Reputation: 1749
I am using a Chrome extension to encrypt data and post it over HTTPS to a PHP script that stores them into a MySQL database. Then, the database is dumped and sent to a secure environment where the data is decrypted.
For encryption I'm using a RSA-2048 public key that I ship with the extension.
The data is just an array of bytes (represented as integers) and the length of the array is always a multiple of five. Something like this:
var data = [255, 24, 16, 0, 34];
In RSA-2048 I can only encrypt up to 245 bytes. I don't want to encode these bytes in base64 because I will only be able to store 120 bytes of the original data. What is the most efficient encoding that is safe for transport in this case?
Upvotes: 0
Views: 238
Reputation: 34113
For encryption I'm using a RSA-2048 public key that I ship with the extension.

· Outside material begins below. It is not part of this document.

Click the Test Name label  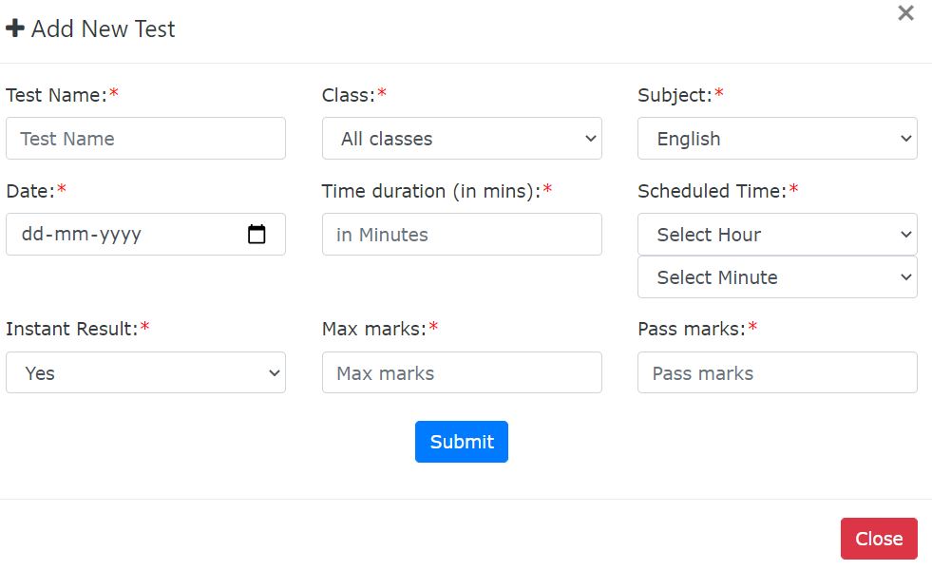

Many security experts actively discourage the use of RSA in new protocols.
In RSA-2048 I can only encrypt up to 245 bytes. I don't want to encode these bytes in base64 because I will only be able to store 120 bytes of the original data. What is the most efficient encoding that is safe for transport in this case?
Commenter "Dan D" said (correctly): "Use RSA to encrypt a key for a say AES and then encrypt the data with that key. Then store RSA(pub, sk)+AES(sk, data)
" to which you responded "I don't want to use hybrid encryption".
If you're going to use RSA (which you really shouldn't!), the only way to do this safely and securely is to use hybrid encryption.
Interestingly, the 245 byte restriction you're alluding to in your question implies you're using PKCS#1 v1.5 padding, which is vulnerable to chosen-ciphertext attacks.